(Stored items)
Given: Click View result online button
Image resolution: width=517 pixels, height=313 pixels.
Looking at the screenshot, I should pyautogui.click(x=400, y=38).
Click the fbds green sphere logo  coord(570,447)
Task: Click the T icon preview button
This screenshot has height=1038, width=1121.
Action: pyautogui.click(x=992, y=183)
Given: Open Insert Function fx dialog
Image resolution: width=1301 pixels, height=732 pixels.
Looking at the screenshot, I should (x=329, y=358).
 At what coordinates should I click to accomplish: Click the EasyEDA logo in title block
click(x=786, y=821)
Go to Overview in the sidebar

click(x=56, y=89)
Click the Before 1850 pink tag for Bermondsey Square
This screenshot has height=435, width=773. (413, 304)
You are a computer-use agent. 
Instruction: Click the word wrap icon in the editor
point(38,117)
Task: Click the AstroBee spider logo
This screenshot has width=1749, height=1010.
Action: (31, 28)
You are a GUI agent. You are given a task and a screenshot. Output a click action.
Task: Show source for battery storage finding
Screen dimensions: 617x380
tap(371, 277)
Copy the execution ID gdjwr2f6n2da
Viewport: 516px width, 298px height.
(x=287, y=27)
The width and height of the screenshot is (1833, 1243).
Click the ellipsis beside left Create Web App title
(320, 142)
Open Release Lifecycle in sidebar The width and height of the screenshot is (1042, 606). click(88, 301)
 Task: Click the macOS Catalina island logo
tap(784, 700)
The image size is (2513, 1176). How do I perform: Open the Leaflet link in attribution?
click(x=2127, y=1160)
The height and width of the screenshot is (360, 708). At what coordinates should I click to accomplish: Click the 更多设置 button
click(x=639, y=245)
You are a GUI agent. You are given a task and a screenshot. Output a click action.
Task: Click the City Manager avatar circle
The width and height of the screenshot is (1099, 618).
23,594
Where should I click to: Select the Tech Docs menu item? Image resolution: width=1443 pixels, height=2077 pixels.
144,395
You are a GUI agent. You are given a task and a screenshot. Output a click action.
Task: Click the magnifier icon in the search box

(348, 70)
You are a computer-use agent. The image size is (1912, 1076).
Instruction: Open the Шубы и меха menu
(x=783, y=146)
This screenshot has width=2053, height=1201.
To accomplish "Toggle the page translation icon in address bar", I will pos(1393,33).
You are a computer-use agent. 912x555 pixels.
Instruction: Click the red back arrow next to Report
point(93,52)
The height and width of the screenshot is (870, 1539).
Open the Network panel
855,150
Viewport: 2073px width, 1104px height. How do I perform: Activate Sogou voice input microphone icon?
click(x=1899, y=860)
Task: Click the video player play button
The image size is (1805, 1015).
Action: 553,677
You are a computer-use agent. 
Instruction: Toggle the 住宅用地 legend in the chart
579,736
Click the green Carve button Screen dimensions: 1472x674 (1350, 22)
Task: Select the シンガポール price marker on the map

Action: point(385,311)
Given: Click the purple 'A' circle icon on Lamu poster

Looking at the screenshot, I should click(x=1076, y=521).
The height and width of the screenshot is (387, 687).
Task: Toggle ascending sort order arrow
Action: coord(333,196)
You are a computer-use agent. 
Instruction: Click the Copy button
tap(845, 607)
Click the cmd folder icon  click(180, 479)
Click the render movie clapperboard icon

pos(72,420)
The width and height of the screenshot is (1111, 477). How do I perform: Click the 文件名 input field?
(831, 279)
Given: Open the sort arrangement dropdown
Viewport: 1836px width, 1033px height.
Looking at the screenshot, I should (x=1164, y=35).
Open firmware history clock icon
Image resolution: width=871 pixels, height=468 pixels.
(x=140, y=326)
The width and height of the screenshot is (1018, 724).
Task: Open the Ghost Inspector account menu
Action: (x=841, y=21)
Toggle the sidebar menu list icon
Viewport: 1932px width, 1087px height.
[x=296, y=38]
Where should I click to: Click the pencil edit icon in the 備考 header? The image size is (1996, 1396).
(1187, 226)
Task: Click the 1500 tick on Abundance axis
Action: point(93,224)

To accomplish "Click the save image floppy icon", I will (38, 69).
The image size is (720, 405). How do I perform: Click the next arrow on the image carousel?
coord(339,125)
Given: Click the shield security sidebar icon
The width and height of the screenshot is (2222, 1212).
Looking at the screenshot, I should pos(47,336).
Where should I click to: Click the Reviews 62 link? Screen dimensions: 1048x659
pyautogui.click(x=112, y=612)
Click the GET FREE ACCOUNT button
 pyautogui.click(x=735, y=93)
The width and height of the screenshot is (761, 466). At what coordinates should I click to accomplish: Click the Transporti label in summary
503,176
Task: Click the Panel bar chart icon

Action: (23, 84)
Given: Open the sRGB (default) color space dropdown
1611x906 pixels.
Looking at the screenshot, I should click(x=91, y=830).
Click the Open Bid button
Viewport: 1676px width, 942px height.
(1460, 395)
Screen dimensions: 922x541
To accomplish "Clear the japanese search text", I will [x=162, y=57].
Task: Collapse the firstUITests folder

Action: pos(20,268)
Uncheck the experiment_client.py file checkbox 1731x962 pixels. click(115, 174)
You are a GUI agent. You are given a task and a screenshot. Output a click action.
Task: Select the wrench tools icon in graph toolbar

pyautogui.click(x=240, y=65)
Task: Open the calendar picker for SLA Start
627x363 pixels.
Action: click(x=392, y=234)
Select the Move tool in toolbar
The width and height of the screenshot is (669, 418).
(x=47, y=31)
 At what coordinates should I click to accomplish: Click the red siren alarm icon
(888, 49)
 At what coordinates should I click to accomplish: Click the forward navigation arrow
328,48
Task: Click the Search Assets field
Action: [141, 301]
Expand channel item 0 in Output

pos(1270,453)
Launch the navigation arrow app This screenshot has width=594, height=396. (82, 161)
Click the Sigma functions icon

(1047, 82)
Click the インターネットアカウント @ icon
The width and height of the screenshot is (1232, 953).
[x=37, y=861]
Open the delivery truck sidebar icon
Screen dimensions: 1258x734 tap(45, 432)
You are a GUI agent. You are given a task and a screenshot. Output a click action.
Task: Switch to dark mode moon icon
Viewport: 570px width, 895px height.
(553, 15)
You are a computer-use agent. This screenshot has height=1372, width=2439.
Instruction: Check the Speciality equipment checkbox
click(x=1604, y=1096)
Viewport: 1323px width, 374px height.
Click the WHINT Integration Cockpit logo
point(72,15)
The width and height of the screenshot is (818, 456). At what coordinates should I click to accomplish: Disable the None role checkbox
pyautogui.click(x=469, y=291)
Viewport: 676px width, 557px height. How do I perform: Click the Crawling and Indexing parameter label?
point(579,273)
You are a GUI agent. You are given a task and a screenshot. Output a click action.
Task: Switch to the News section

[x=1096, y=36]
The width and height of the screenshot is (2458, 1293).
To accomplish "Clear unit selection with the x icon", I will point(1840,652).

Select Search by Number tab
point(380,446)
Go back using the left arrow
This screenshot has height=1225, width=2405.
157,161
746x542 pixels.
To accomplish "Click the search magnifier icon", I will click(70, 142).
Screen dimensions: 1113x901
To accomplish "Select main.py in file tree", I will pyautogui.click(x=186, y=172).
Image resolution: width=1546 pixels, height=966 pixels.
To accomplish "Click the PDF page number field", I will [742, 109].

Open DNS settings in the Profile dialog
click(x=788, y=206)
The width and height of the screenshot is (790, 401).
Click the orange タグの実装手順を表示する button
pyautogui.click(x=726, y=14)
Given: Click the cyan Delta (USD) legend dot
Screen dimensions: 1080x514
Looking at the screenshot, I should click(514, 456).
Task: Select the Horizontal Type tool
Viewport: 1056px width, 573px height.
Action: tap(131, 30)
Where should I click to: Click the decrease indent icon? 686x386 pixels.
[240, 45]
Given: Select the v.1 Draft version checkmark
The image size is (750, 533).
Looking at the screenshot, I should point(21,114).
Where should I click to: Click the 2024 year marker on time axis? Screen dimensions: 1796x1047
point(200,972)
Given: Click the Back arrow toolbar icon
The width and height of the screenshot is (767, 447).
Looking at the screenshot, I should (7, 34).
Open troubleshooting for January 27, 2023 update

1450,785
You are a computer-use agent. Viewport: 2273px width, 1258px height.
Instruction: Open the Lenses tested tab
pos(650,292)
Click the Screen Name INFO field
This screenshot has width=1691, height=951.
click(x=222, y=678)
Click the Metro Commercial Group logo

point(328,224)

> [WHAT IS REQUIRED]: Report every line in the data above in which the word "will" appears.

> [WRITTEN SOLUTION]:
To accomplish "Toggle the page translation icon in address bar", I will pos(1393,33).
To accomplish "Click the save image floppy icon", I will (38, 69).
To accomplish "Clear the japanese search text", I will [x=162, y=57].
To accomplish "Clear unit selection with the x icon", I will point(1840,652).
To accomplish "Click the search magnifier icon", I will click(70, 142).
To accomplish "Select main.py in file tree", I will pyautogui.click(x=186, y=172).
To accomplish "Click the PDF page number field", I will [742, 109].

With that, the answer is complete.